Directions: Please print all of the records that follow with nothing altered.

Supplied records:
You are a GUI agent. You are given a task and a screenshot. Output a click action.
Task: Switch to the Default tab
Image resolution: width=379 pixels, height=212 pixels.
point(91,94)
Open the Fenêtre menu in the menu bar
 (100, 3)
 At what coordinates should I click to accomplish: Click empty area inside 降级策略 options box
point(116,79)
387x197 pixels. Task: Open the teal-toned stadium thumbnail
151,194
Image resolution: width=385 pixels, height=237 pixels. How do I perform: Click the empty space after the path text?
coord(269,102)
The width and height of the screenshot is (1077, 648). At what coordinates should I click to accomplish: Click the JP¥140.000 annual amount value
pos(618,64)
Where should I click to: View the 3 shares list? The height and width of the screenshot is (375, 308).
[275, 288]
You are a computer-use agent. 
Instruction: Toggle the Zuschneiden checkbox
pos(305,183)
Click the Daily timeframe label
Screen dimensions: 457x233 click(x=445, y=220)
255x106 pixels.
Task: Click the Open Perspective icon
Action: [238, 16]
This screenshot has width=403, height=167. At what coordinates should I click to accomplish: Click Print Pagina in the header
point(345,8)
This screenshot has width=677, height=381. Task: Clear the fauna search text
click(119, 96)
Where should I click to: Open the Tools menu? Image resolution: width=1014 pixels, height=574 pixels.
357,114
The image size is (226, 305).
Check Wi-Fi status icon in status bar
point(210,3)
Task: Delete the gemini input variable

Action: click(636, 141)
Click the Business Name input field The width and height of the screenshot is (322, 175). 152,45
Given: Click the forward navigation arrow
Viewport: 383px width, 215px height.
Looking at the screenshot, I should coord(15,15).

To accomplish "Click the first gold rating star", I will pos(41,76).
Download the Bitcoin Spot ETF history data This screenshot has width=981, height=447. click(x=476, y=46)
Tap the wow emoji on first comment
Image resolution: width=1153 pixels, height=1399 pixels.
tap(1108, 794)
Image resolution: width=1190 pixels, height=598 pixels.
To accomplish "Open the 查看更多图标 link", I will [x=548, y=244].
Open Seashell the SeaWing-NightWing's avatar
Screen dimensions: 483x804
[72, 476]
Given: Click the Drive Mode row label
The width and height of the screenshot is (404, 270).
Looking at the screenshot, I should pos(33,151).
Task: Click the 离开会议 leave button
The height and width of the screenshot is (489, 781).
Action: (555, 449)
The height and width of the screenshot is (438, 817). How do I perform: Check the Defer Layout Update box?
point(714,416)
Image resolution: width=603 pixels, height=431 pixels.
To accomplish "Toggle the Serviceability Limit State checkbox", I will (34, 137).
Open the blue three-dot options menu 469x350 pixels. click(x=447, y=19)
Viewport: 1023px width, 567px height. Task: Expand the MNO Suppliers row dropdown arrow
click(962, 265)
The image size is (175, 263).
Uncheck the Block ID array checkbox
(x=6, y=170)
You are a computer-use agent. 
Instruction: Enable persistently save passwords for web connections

Solution below:
You are a GUI agent. You are given a task and a screenshot. Output a click action.
Task: Switch to the Default tab
Image resolution: width=379 pixels, height=212 pixels.
point(91,94)
Open the Fenêtre menu in the menu bar
 (100, 3)
 At what coordinates should I click to accomplish: Click empty area inside 降级策略 options box
point(116,79)
387x197 pixels. Task: Open the teal-toned stadium thumbnail
151,194
Image resolution: width=385 pixels, height=237 pixels. How do I perform: Click the empty space after the path text?
coord(269,102)
The width and height of the screenshot is (1077, 648). At what coordinates should I click to accomplish: Click the JP¥140.000 annual amount value
pos(618,64)
Where should I click to: View the 3 shares list? The height and width of the screenshot is (375, 308).
[275, 288]
You are a computer-use agent. 
Instruction: Toggle the Zuschneiden checkbox
pos(305,183)
Click the Daily timeframe label
Screen dimensions: 457x233 click(x=445, y=220)
255x106 pixels.
Task: Click the Open Perspective icon
Action: [238, 16]
This screenshot has width=403, height=167. At what coordinates should I click to accomplish: Click Print Pagina in the header
point(345,8)
This screenshot has width=677, height=381. Task: Clear the fauna search text
click(119, 96)
Where should I click to: Open the Tools menu? Image resolution: width=1014 pixels, height=574 pixels.
357,114
The image size is (226, 305).
Check Wi-Fi status icon in status bar
point(210,3)
Task: Delete the gemini input variable

Action: click(636, 141)
Click the Business Name input field The width and height of the screenshot is (322, 175). 152,45
Given: Click the forward navigation arrow
Viewport: 383px width, 215px height.
Looking at the screenshot, I should coord(15,15).

To accomplish "Click the first gold rating star", I will pos(41,76).
Download the Bitcoin Spot ETF history data This screenshot has width=981, height=447. click(x=476, y=46)
Tap the wow emoji on first comment
Image resolution: width=1153 pixels, height=1399 pixels.
tap(1108, 794)
Image resolution: width=1190 pixels, height=598 pixels.
To accomplish "Open the 查看更多图标 link", I will [x=548, y=244].
Open Seashell the SeaWing-NightWing's avatar
Screen dimensions: 483x804
[72, 476]
Given: Click the Drive Mode row label
The width and height of the screenshot is (404, 270).
Looking at the screenshot, I should pos(33,151).
Task: Click the 离开会议 leave button
The height and width of the screenshot is (489, 781).
Action: (555, 449)
The height and width of the screenshot is (438, 817). How do I perform: Check the Defer Layout Update box?
point(714,416)
Image resolution: width=603 pixels, height=431 pixels.
To accomplish "Toggle the Serviceability Limit State checkbox", I will (34, 137).
Open the blue three-dot options menu 469x350 pixels. click(x=447, y=19)
Viewport: 1023px width, 567px height. Task: Expand the MNO Suppliers row dropdown arrow
click(962, 265)
The image size is (175, 263).
Uncheck the Block ID array checkbox
(x=6, y=170)
You are a computer-use agent. 
Instruction: Enable persistently save passwords for web connections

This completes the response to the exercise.